Après une année 2020 marquée par la crise du coronavirus et la fermeture de nombreux magasins pendant plusieurs semaines, les principaux fabricants chinois de smartphones présents sur le marché belge veulent rattraper le temps perdu en 2021. Oppo, Xiaomi et OnePlus entendent ainsi se faire connaître du consommateur lambda dans les prochains mois et profiter, malgré eux, des déboires de Huawei. Le géant chinois des télécoms souffre fortement des mesures mises en place depuis mai 2019 par les États-Unis, qui le soupçonnent d’espionnage au profit de Pékin.

Depuis septembre dernier, la firme ne peut par exemple plus équiper ses appareils haut de gamme en nouvelles puces Kirin, que le groupe n’a pas les capacités de fabriquer en interne.
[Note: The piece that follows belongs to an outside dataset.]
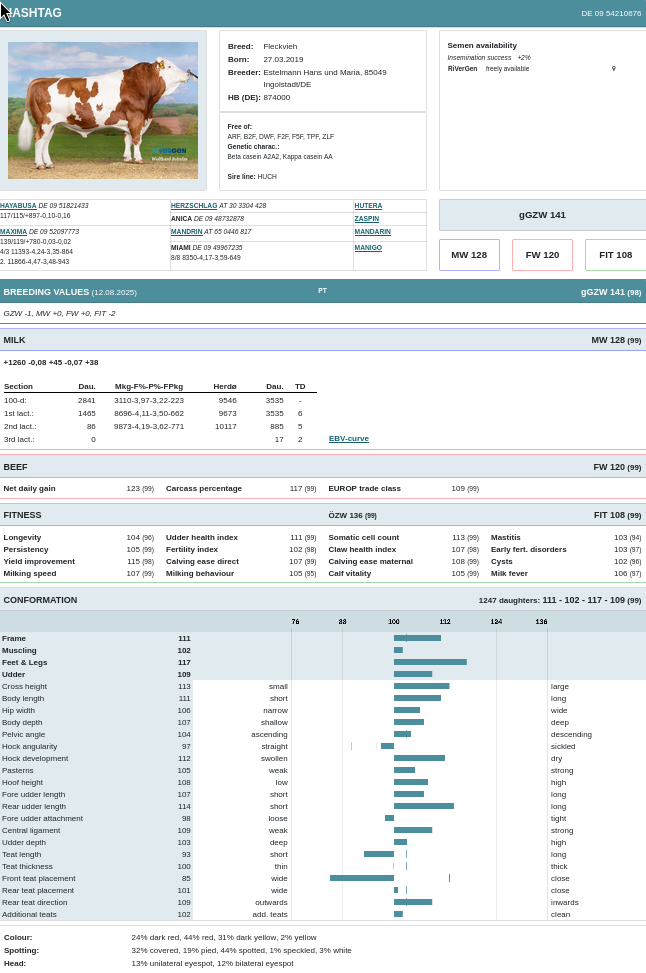Select the MW 128 box
The width and height of the screenshot is (646, 973).
point(469,255)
Et plus important encore, Huawei ne peut plus installer les Google Mobile Services, qui permettent aux applications de la marque américaine, comme Google Maps, Gmail, Youtube, etc., de fonctionner.

De 16 % de parts de marché en Belgique en février 2020, cette entreprise est passée à un peu plus de 12 % en février dernier, selon les données du site Statcounter.

Elle reste toutefois sur la troisième marche du podium, loin derrière Apple (près de 40 % de parts de marché en février) et Samsung (36 %) mais aussi loin devant la concurrence (Xiaomi, 4e avec 3,8 %, et OnePlus, 5e avec 2,52 %).

"Il est sûr et certain que nous sommes l’une des marques qui profitent de l’opportunité Huawei", reconnaît Dirk Pauwels, patron de la filiale belge d’Oppo.

Cette marque a été lancée sur le marché national il y a tout juste un an… en même temps que l’arrivée du coronavirus. Avec la fermeture des magasins non-essentiels durant les première et deuxième vagues, l’année a été "extrêmement difficile", selon son responsable. Elle a surtout servi de préparation à un déploiement commercial plus important en 2021.

Oppo grappille ainsi peu à peu des parts de marché en Belgique. "On connaît une belle évolution, significative, de mois en mois. Mais on reste sur des volumes bas par rapport à d’autres marques", concède Dirk Pauwels. L’enseigne compte donc sur 2021 pour se faire connaître du grand public et accroître davantage ses ventes. Cela passe par des accords avec les opérateurs télécom mais aussi avec des détaillants comme Mediamarkt, Vandenborre ou Krëfel.

En France, Espagne, Italie ou aux Pays-Bas, où la marque est présente depuis plus longtemps, la part de marché peut aller jusqu’à 10 %. Globalement, Oppo est en outre le numéro 4 mondial des vendeurs de smartphones et a même ravi la première place de Huawei en Chine en janvier dernier. "Il y a donc du potentiel", soutient son patron belge.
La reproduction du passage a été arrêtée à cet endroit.